Si
hay algo que nunca me hubiera imaginado que me iba a pasar era que dedicaría mi
vida a la docencia.
No lo mamé en casa ni entre mis amigos, tampoco en el colegio.
Simplemente por descarte y por sondeo vocacional, después de naufragar
en una licenciatura frustrada, un día como segunda tentativa de dar una vuelta
de tuerca, me encontré averiguando una carrera que jamás se me hubiera
ocurrido.
Y tras una partida de póker con amigos, decidimos que valía la pena
invertir tres semanas en un curso de ingreso de diez pesitos para ver qué onda.
Al fin y al cabo, decidimos que con dos horas de clase estaríamos amortizando la
cuota.
Me inmolé entonces a la cursada y en el transcurso de los días me
terminé entusiasmando a tope. Con el correr de los meses, decidí perder cada
una de las tardenoches que luego de cinco años había recuperado y me fui
transformando en la reencarnación de Etelvina.

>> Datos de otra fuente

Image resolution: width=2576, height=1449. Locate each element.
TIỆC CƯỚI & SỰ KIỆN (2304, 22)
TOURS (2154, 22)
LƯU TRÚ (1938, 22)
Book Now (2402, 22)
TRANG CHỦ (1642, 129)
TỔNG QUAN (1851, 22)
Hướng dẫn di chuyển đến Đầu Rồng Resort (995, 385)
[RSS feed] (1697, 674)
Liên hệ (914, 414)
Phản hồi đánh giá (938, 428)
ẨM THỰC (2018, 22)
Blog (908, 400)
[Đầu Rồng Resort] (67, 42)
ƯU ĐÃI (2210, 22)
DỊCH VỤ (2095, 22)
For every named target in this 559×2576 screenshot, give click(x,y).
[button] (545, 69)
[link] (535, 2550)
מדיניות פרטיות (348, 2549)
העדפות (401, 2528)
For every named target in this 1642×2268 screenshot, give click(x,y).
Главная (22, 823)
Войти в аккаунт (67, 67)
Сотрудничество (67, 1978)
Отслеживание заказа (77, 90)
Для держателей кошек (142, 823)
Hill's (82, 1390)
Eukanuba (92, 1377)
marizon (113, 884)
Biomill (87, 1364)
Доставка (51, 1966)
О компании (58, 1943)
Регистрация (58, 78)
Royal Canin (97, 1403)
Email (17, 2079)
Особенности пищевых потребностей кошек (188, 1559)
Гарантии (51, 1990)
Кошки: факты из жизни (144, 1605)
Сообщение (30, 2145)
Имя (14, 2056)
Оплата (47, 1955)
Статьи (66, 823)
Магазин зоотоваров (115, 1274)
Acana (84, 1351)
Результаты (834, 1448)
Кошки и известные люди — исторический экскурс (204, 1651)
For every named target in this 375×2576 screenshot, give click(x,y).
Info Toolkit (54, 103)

Particularmente un ineludible divague o una sincronicidad pura. Insisto
en este punto últimamente: dar en la tecla con el tiempo y el espacio para que
algo inimaginable pueda suceder. Y pasó nomás.
Diez años ya acontecieron desde aquella osada y delirante prueba piloto,
y creo que no me alcanzan las palabras para agradecerle a la vida este
maravilloso regalo que me brindó.
Esta profesión ha regado hasta las semillas más recónditas en lo
profundo de mi alma.
Han brotado de mí flores de creatividad, música, movimiento, juego,
energía, disciplina, estrategias, compromiso, naturaleza y un arco iris de
alegrías impensables en mi idea de mí.
Para mí, ser maestra es recibir al menos una vez por día un soplo de
felicidad.
La felicidad de momentos eternos servidos en bandeja. Cuántos regalos.
Una mirada, una sonrisa, un razonamiento, una cartita, un esfuerzo, un canto,
un saludo, un paso, un secreto, un cuento, un descubrimiento, una sorpresa, una
palmada, una palabra de aliento, un halago. Tantos otros...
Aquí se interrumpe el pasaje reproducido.